All the functions from the Sprig library and the lookup & include functions from Helm are supported.

Helm app: Arguments to a helm app can be the key-value pairs offered by the chart in its values.yaml file.

Raw app: These arguments patch the manifest of a raw app and can be specified in the format: <Kind>.<Name>.<FieldPath>: <value>. For example, to change spec.replicas of a Deployment named nginx, specify Deployment.nginx.spec.replicas

For example for Nginx Ingress recipe we configure an annotation if the application is being installed in AWS EKS or Digital Ocean.

app:
  args:
    # annotation for EKS
    controller.service.annotations."service\.beta\.kubernetes\.io/aws-load-balancer-type": '{{ $providerID := (index (lookup "v1" "Node" "" "").items 0).spec.providerID }}{{ if hasPrefix "aws" $providerID }}nlb{{end}}'
    # annotations for Digital Ocean
    controller.service.annotations."service\.beta\.kubernetes\.io/do-loadbalancer-enable-proxy-protocol": '{{ $providerID := (index (lookup "v1" "Node" "" "").items 0).spec.providerID }}{{ if hasPrefix "digitalocean" $providerID }}true{{end}}'

Pre & Post Install

Pre and post-install sections allow the recipe author to do steps needed before or after the installation of the core application. This could be for example:

Let's look at some examples. In the RookCeph recipe, we install the operator as a dependency application:

pre_install:
  - apps:
    - rook-ceph-operator

In the Minio recipe, we check the version of Kubernetes so that only compatible versions of Kubernetes are used for rest of the install

pre_install:
  - steps:
    - |
      # Prerequisites
      # https://github.com/minio/operator#prerequisites
      minK8sVersion="v1.19.0"
      expected=$(echo $minK8sVersion |  sed 's/v//g' | sed 's/\.//g')
      k8sVersion=$(kubectl version --short=true --output json | jq -r ".serverVersion.gitVersion" | sed 's/-.*//g' | sed 's/v//g' | sed 's/\.//g')
      if [ $expected -gt $k8sVersion ]
      then
        echo "The cluster does not meet requirements."
        echo "Kubernetes version v1.19.0 or later required."
        exit 1
      fi

Or for example, in case of Minio, the StorageClass should have the value of volumeBindingMode as WaitForFirstConsumer - and is one of the prerequisites for the installation:

pre_install:
  - steps:
    - |
      # Prerequisites - The StorageClass must have volumeBindingMode: WaitForFirstConsumer
      # https://github.com/minio/operator#prerequisites
      scList=$(kubectl get storageclass -o jsonpath='{.items[?(@.volumeBindingMode=="WaitForFirstConsumer")].metadata.name}')
      if [ -z "$scList" ]
      then
        echo "The cluster does not meet requirements."
        echo "Atleast 1 StorageClass should have WaitForFirstConsumer volumeBindingMode."
        exit 1
      fi

Pre and Post Cleanup

The pre_cleanup and post_cleanup are very similar to the pre_install and post_install steps but are used in the uninstall lifecycle.

FAQ

How is kbrew different than Helm or Kubernetes Operator?

kbrew uses Helm charts and operators both under the hood. kbrew acts as a glue code that makes combination of installing a Helm chart, creating a manifest CR etc. into a single command that also tries to make some decisions such as StorageClass configuration etc.
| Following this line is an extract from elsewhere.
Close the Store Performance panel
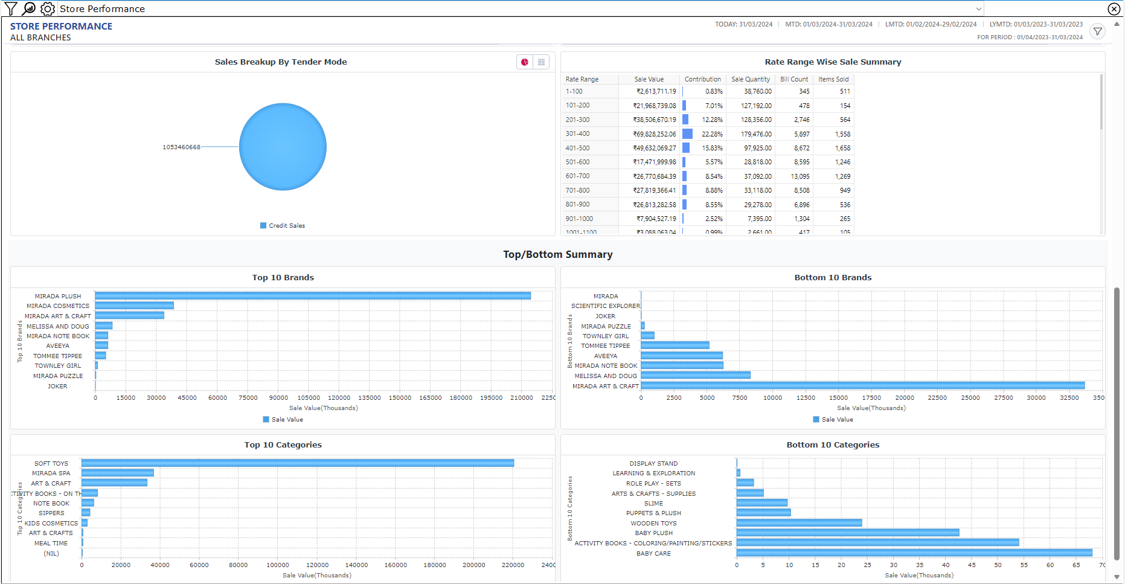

It is great for developers who wants to just get something running fast and fully working!

Should I use kbrew for installing applications in a production environment?

At this point, kbrew is not meant to install applications in production. It makes installing applications easy for developers and anyone tinkering and installing frequently

How can I contribute recipes for a project/tool?

The recipes are maintained in kbrew registry, and if a recipe does not exist then please raise an issue and you can contribute to the registry.

How is analytics used?

The analytics is anonymized and used in aggregate to determine the failure/success rate of recipes and to improve user experience.

What data is collected for analytics?

Please check analytics for details.

Who is developing kbrew?

The team at InfraCloud is supporting kbrew's development with love! But we love contributions from the community.